Эллис Питерс - Монаший капюшон
– Вставай! У меня для тебя кое-что есть!
Как будто ребенок прибежал поздравить отца с днем рождения и тормошит: "Ты только взгляни! Я это сам для тебя смастерил!"
На колени Кадфаэлю бережно легла аккуратно свернутая салфетка. Брат Марк осторожно развернул ее и показал содержимое с таким смущенным и вместе с тем торжествующим видом, что и впрямь походил на ребенка, напрашивающегося на похвалу.

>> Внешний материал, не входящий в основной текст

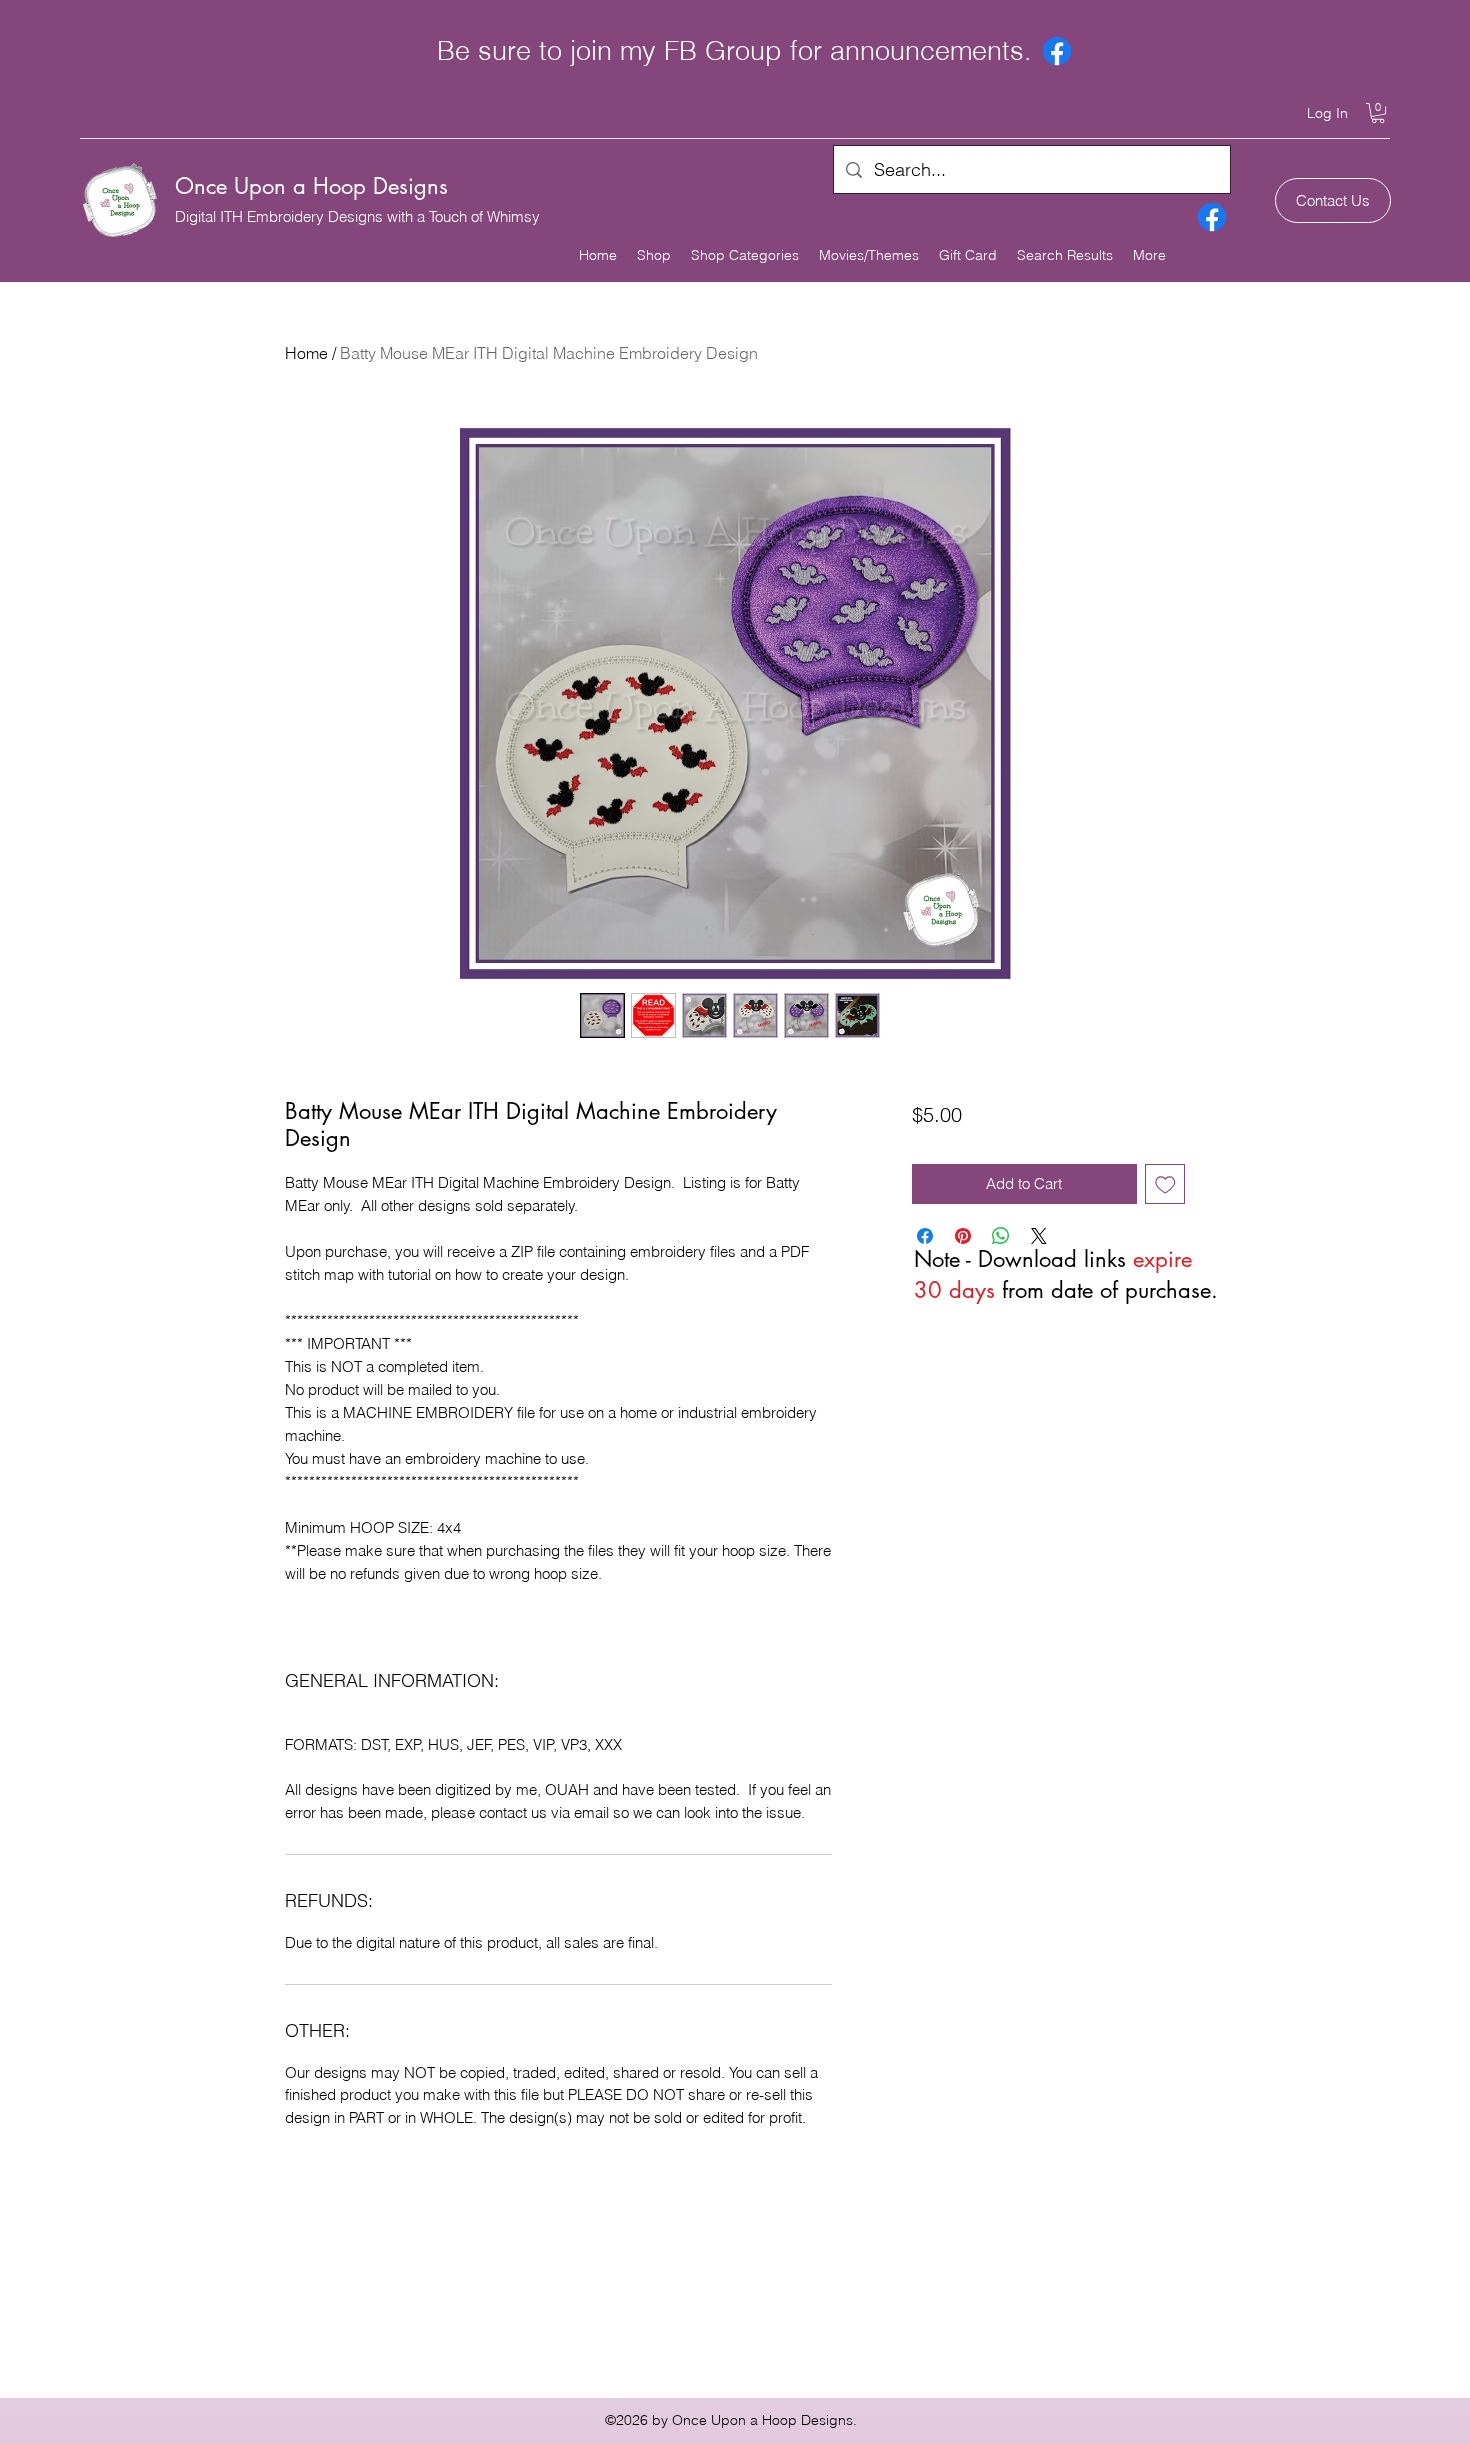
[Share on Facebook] (925, 1236)
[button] (1378, 113)
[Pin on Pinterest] (963, 1236)
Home (306, 353)
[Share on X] (1039, 1236)
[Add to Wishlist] (1165, 1184)
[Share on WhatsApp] (1001, 1236)
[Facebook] (1057, 51)
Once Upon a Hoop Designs (311, 186)
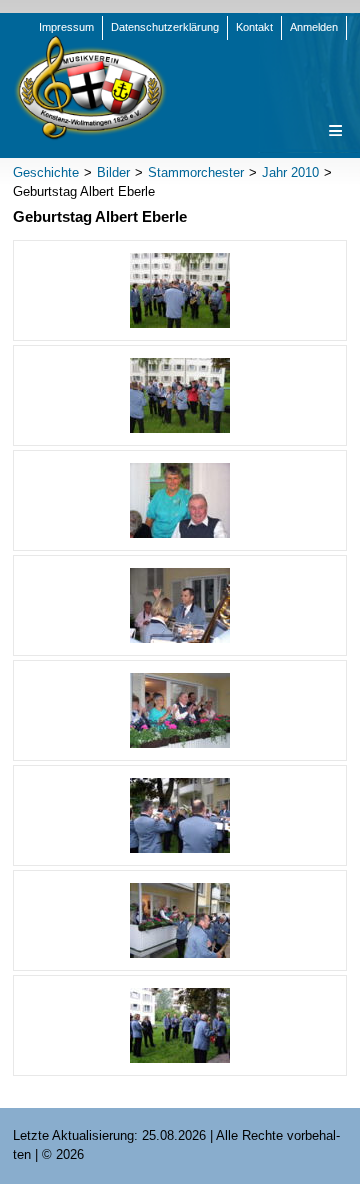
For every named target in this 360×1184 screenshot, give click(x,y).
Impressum (66, 27)
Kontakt (254, 27)
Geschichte (46, 172)
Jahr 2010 (290, 172)
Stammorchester (196, 172)
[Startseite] (90, 86)
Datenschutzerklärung (165, 27)
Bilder (113, 172)
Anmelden (314, 27)
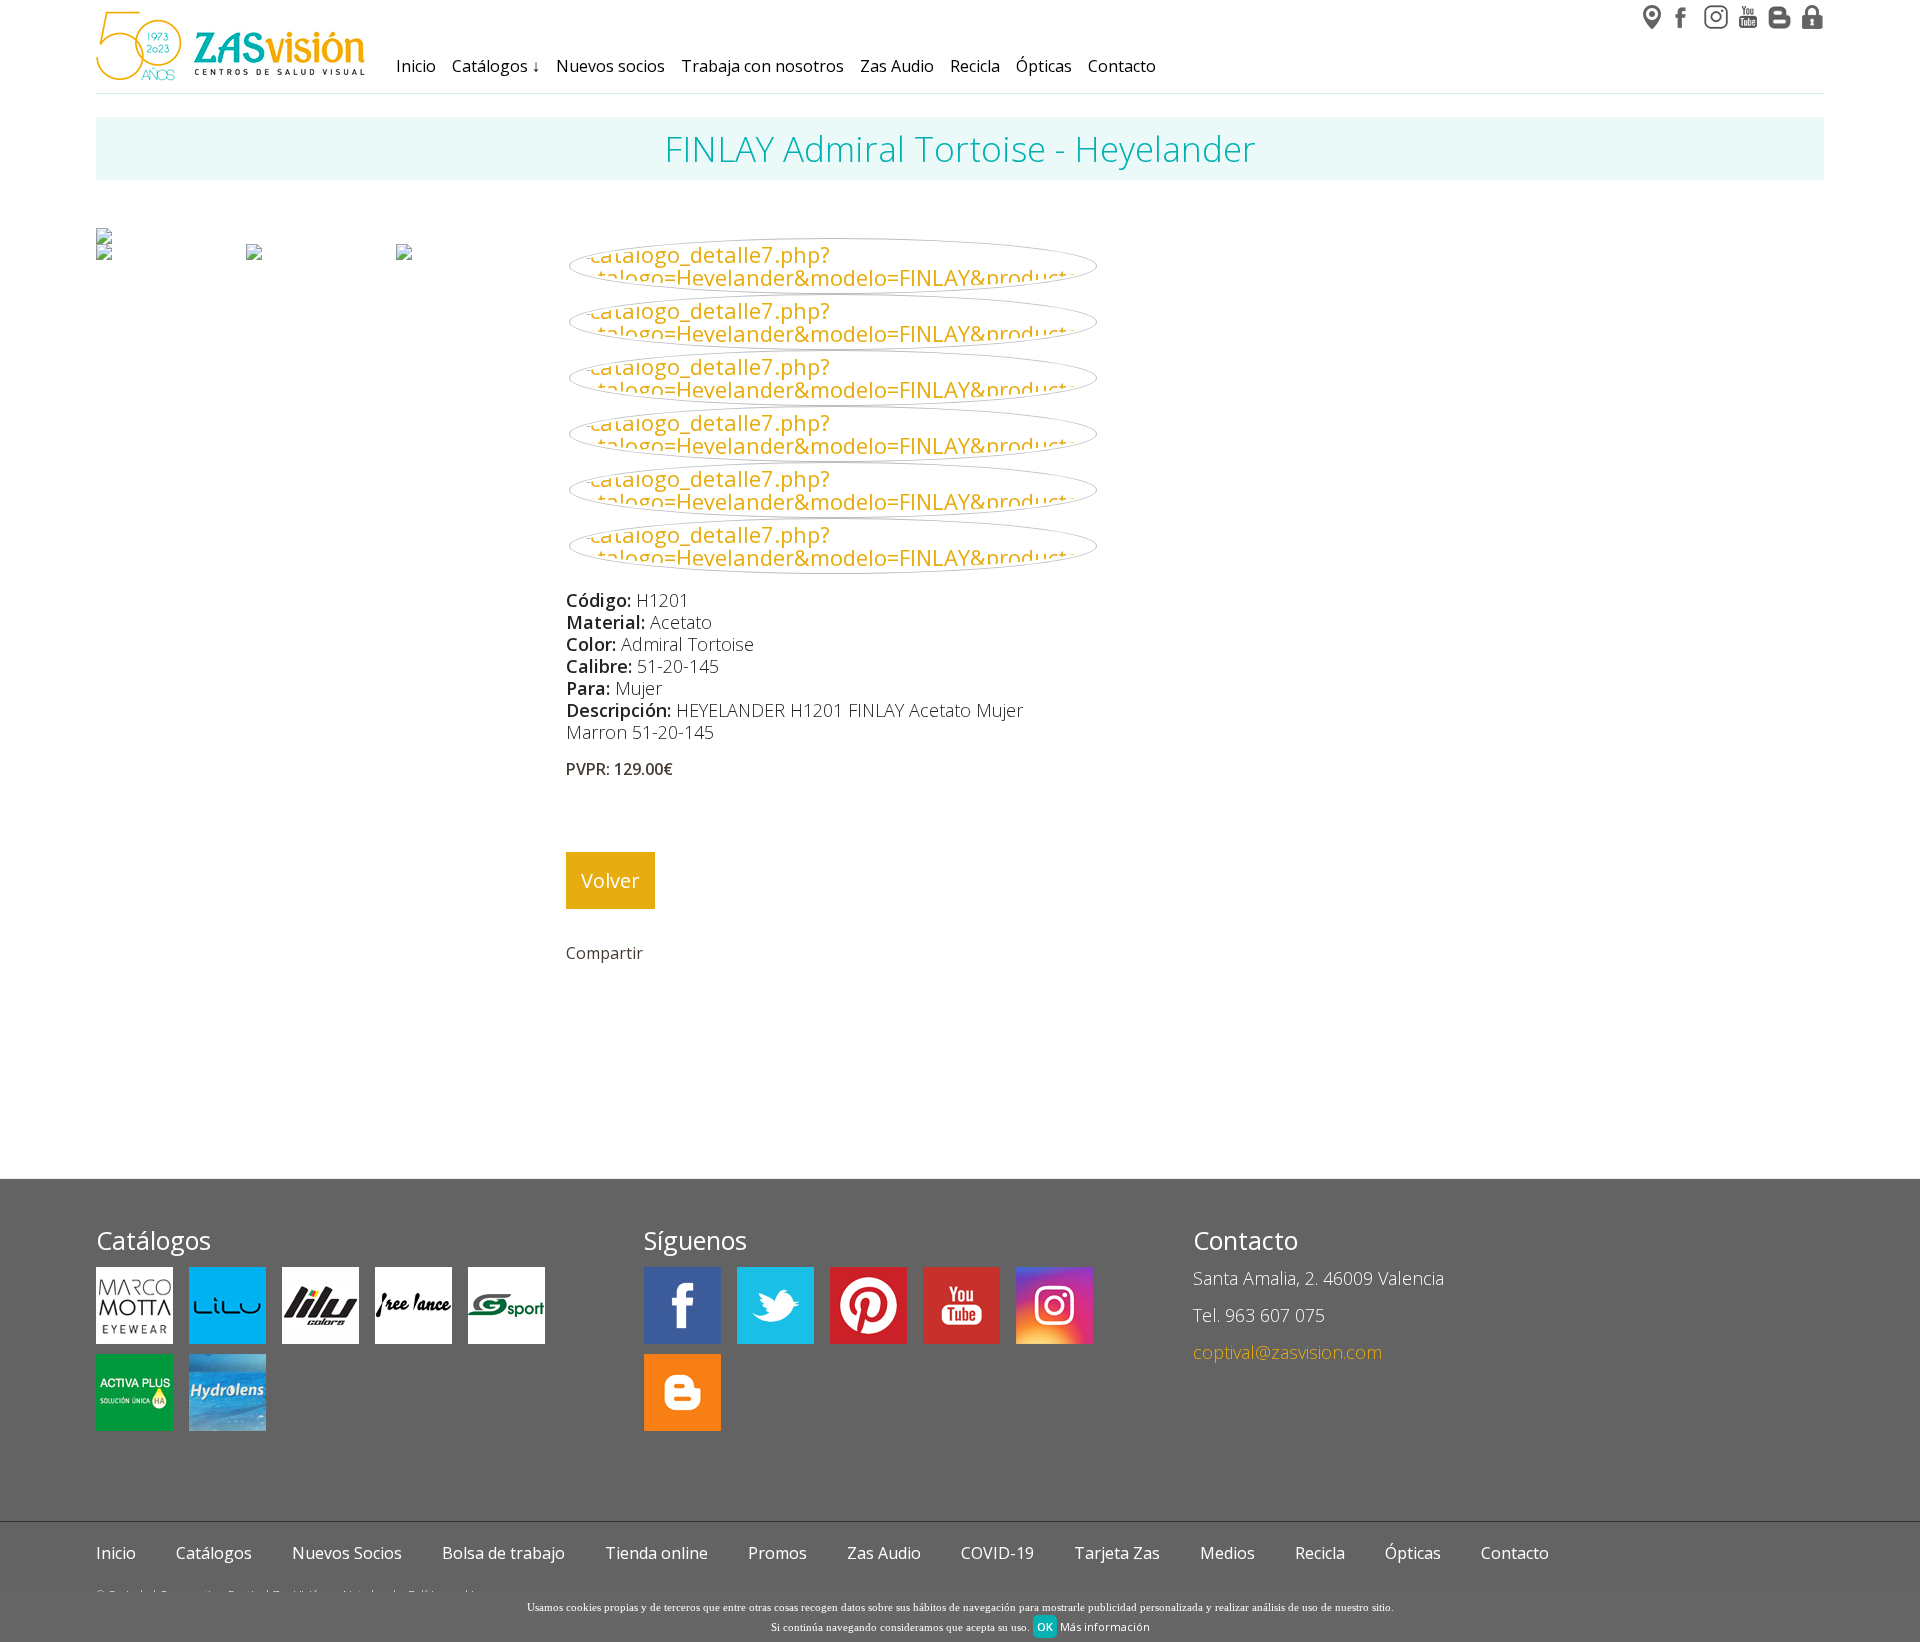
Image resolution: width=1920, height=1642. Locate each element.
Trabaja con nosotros (762, 66)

Вот она – маленькая, слегка неправильной формы склянка из зеленоватого стекла, покрытая подсохшими подтеками жидкости, остатки которой еще плескались на донышке.
– Зажги-ка светильник, – попросил Кадфаэль, поднося находку к глазам. Брат Марк усердно завозился с трутом и кремнем и вскоре зажег фитилек в глиняной плошке с маслом, хотя это мало добавило к неяркому свету, проникавшему сквозь солнце. Склянка была закрыта деревянной затычкой, обернутой шерстяным лоскутом. Кадфаэль тут же принюхался к материи – с той стороны, где на склянке виднелись подтеки. Запах был едва уловим, но Кадфаэль знал его слишком хорошо, чтобы с чем-нибудь спутать. Даже на морозце он не выветрился полностью. По наружной стороне склянки тянулся длинный высохший след.
– Это то, что тебе нужно? Я принес то, что ты хотел? – не отставал довольный, но начавший было беспокоиться брат Марк.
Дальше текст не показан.